Monday, February 12, 2007

Modulus with Mersenne prime

Consider the following simple operation, where k is integer and p is prime:

  int i = k % p;

Typically this will be assembled to (sorry, x86 only):

  mov  eax, k
  cdq
  idiv p

where the result is available in register EDX.

Such IDIV instruction has a latency of more than 40 cycles on Intel Pentium or AMD64 processor family. Hence, for optimization purposes, it is best to avoid integer division.

The above division/modulus operation can be avoided if the prime number p is chosen to be the Mersenne primes only, i.e there is a positive integer s such as p = 2s-1. In 32-bit range, there are Mersenne primes: 3, 7, 31, 127, 8191, 131071, 524287, and 2147483647.

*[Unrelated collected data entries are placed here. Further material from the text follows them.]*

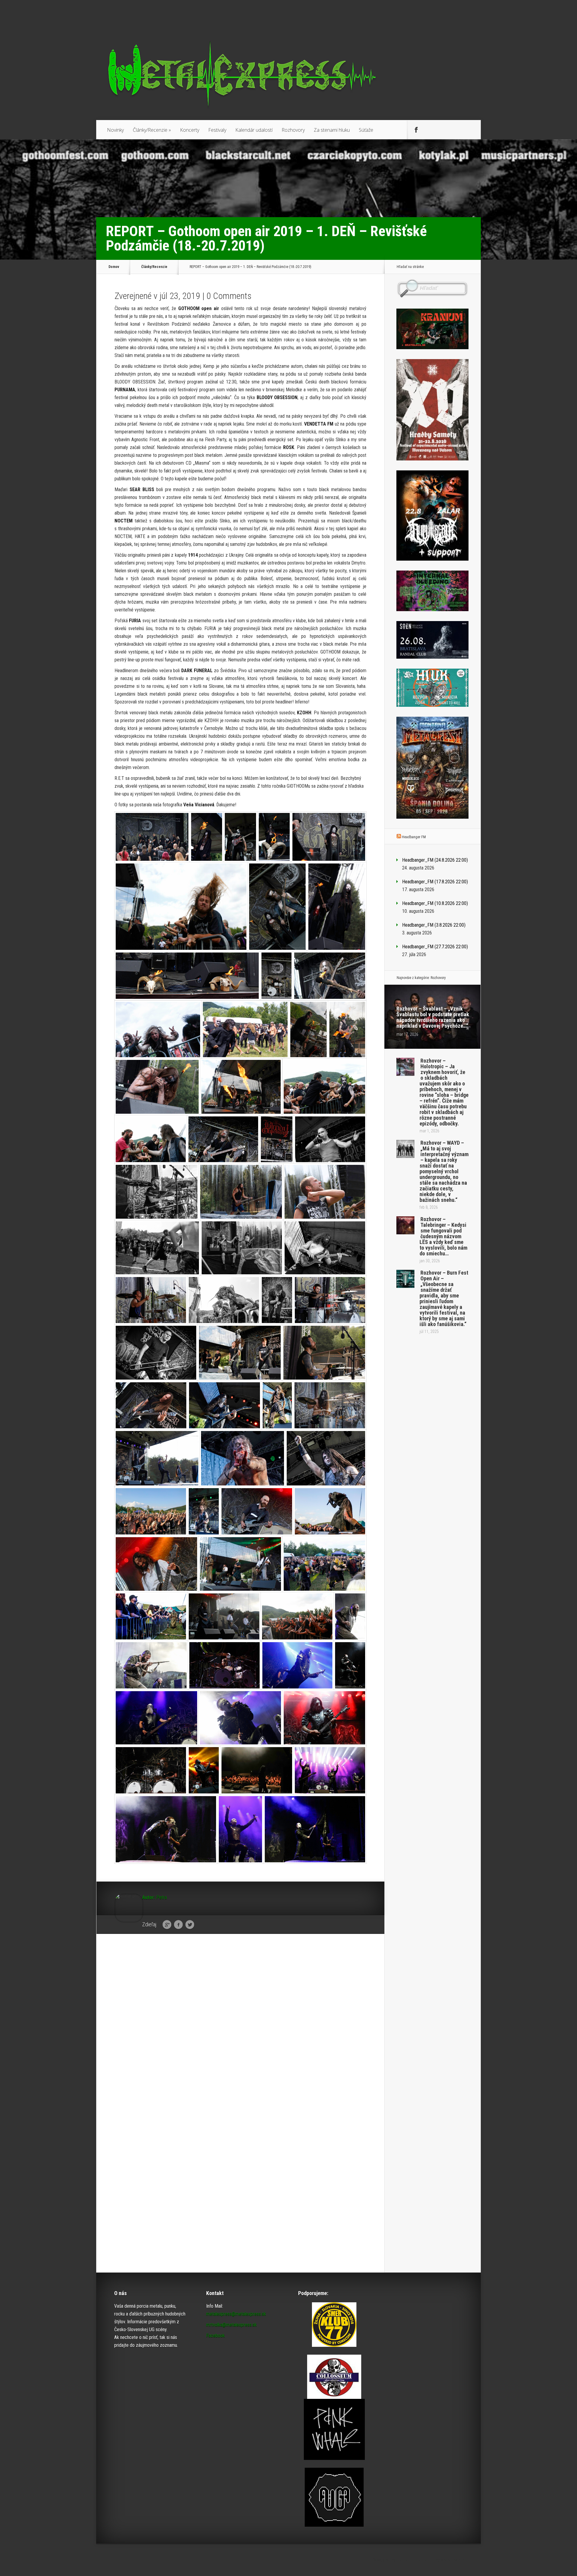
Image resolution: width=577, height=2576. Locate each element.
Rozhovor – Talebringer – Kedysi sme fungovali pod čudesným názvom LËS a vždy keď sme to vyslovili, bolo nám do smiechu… (443, 1236)
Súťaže (366, 130)
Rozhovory (293, 130)
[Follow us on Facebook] (416, 130)
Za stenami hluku (332, 130)
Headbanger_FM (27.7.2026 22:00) (435, 946)
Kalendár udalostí (254, 130)
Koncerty (189, 130)
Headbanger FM (414, 837)
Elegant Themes (413, 2560)
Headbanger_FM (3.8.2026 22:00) (434, 925)
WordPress (469, 2560)
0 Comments (229, 296)
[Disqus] (240, 2032)
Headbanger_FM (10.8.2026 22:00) (435, 903)
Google (167, 1925)
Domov (113, 267)
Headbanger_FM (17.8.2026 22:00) (435, 882)
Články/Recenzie (152, 130)
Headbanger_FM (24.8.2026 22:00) (435, 860)
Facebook (178, 1925)
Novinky (115, 130)
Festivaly (217, 130)
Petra (161, 1897)
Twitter (189, 1925)
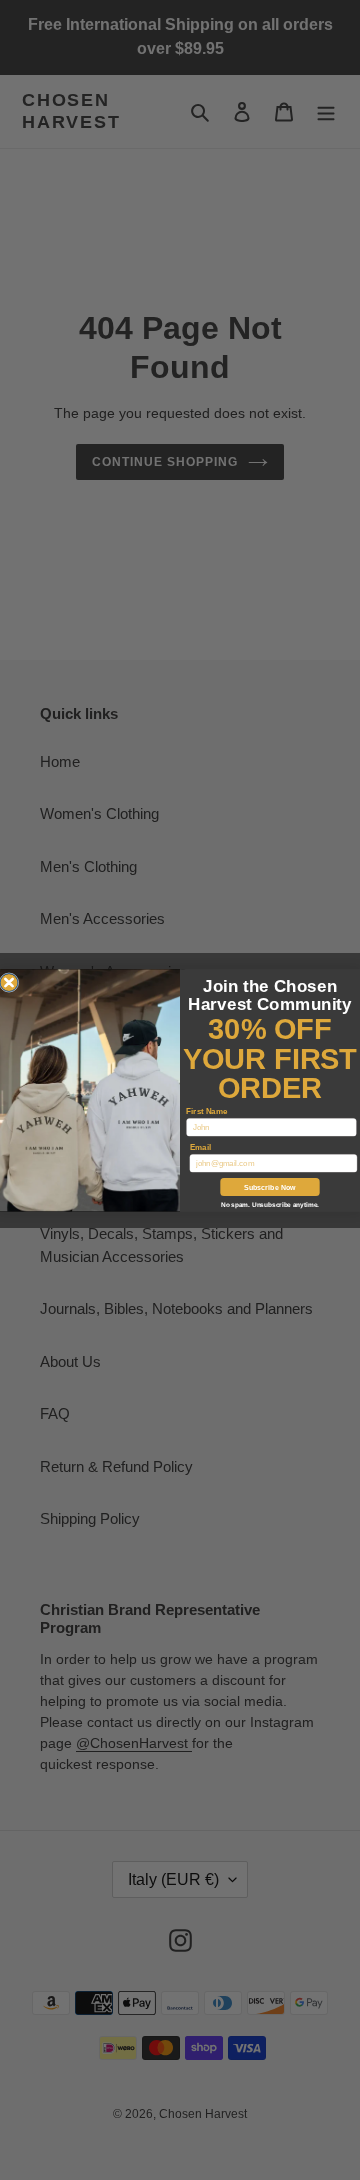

The modulus operator with Mersenne prime can be simplified as:

  int i = (k & p) + (k >> s);
  return (i >= p) ? i - p : i;

Update: This works only for k up to (1 << (2 * s)) - 1, so careful with small Mersenne primes. Otherwise you need to call the function recursively.

One possible assembler implementation is as follows.

  ; assume edx = k, ebx = p, ecx = s
  ; result is in eax
  mov     eax, edx
  sar     edx, cl        ; k >> s
  and     eax, ebx       ; k & p
  add     eax, edx       ; eax is i = (k & p) + (k >> s)
  mov     edx, eax       ; edx is also i
  sub     edx, ebx       ; i - p
  cmp     eax, ebx       ; only if (i >= p)
  cmovge  eax, edx       ; then eax is (i-p)

Note that with the help of CMOVGE (6 cycles latency on Pentium 4), there is no need for real branching (which is expensive). Although the code is longer compared to the IDIV version, it executes much faster. Still faster if the range k is limited so that only a decrement operator is needed. Even faster of course if p is constant.

Last time I used this is for hash table (micro)optimization, because the number of stored items is known and I can live with a table whose size is a Mersenne prime. That's indeed a very special case only.

BTW this is off-topic, but thanks for those who mailed/texted me after this post. Nothing happened to me, I'm just fine. Those lines are from Keane's latest single (guess which one?), picked for no particular reason other that it's a good ballad.

6 comments:

Anonymous said...

Pretty neat.

Anonymous said...

Don't constain your hash-tables just accept floating point conversions:

float d = k / p;
return (k - ((int)d*p));

about 6 assember instructions with 8 clocks latency.

Anonymous said...

if p is constant, let the compiler optimise the division/modulus for you. Including the case where p is a Mersenne prime.

Anonymous said...

I dont think the trick works.
example if I want k%7 and k=500
then your prog gives 66-7=59
intstead we should make another
call to the function on 66

Ariya Hidayat said...

I added some clarification on the range where the trick can work.

Anonymous said...

You can use the SSE2 instruction pmaddwd to do the shifts (as multiplies) and adds in a single instruction with a latency of 3 cycles. Even if you only need one of the 4 results and need a 'movd reg,xmmreg', this should be faster than using GPRs.